Suburbia Redux

| 11 Nov 2014 | 01:13

    From my corner room in the corner apartment of the corner building atop a hill in Kew Gardens Hills, the western view was alluring: a little bit of New York City skyline, a little bit of actual sky. Ten or 20 miles east of the back of my building lay suburbia: Long Island.

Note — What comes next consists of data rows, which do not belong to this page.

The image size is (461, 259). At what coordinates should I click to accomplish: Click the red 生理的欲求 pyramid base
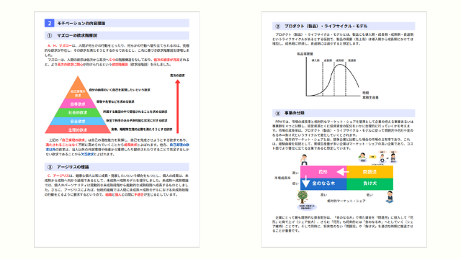coord(78,130)
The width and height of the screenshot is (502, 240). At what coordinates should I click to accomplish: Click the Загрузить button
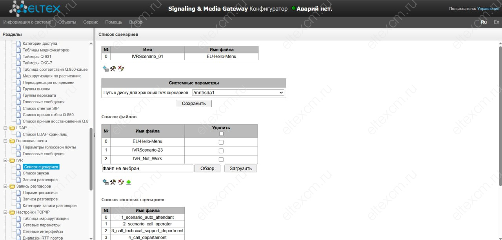241,168
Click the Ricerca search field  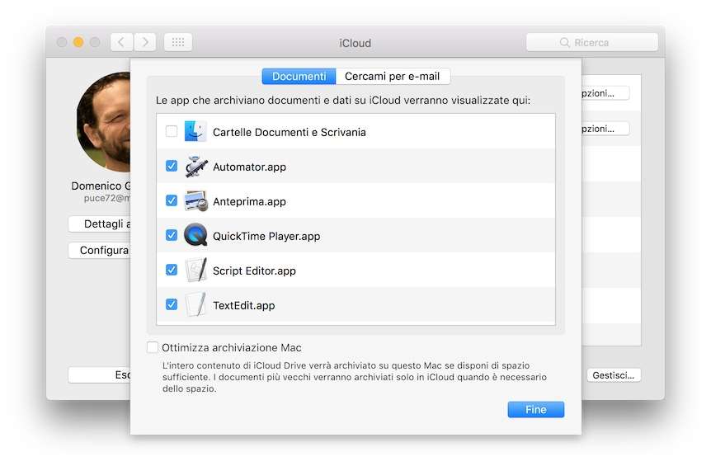click(x=591, y=42)
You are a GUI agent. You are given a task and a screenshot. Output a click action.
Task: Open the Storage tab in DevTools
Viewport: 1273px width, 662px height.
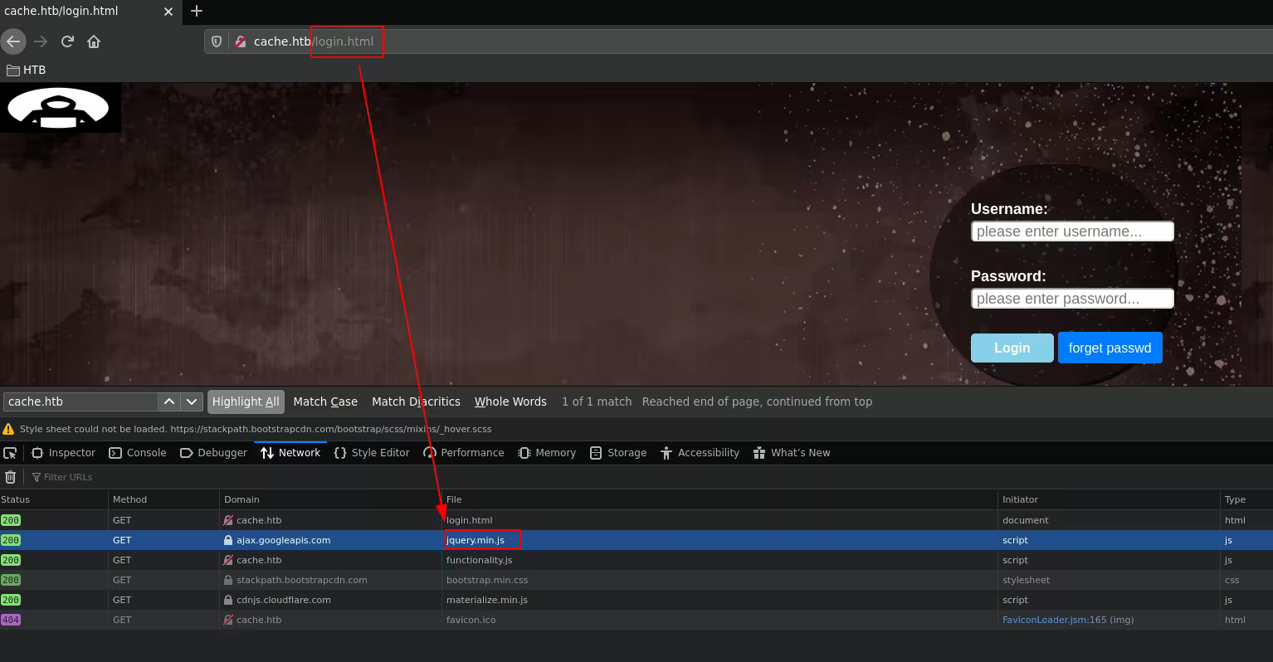(618, 453)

    While I knew kids whose windows, whether real or metaphorical, faced distinctly east, I don’t remember them resembling the inimitable, endearing and entertaining slackers that populate Eric Bogosian’s 1994 play subUrbia, now being revived at Second Stage. Bogosian’s updating of the play is a very cool brew: characters reference Iraq, Darfur, the Internet and one even blithely whips out a Blackberry. But you never feel like these, or any other up-to-the-minute cultural and political references, have been shoehorned into the script. Equally impressive are the ways Bogosian communicates how the post-Generation X generation, which is presumably being depicted now, is fundamentally no different from the original Gen-Xers he plunked onstage a dozen years ago. When a skater dude named Buff (the stunning Kieran Culkin) brags about how, should he become a rock star, he and his girlfriend would wake up every day, “screw for about an hour” and “spend the rest of the morning trashed, watching American Idol on TiVo,” I wonder which season of Idol he means.

    Much of what’s enthralling about subUrbia is how Jo Bonney (who happens to be Bogosian’s wife) directs the play. Her staging seems passionately freeform, as if she has told the actors to, you know, do whatever, and they’re all extremely committed to doing, you know, whatever. Having a first-rate cast capable of first-rate acting makes this work; Bonney’s even greater accomplishment is how she infuses the entire atmosphere of the production with such energetic malaise. Like Bogosian’s writing, her direction is all about elevated realism. Sitting through her production is like experiencing a very long, clarifying high—like a double-whopper doobie.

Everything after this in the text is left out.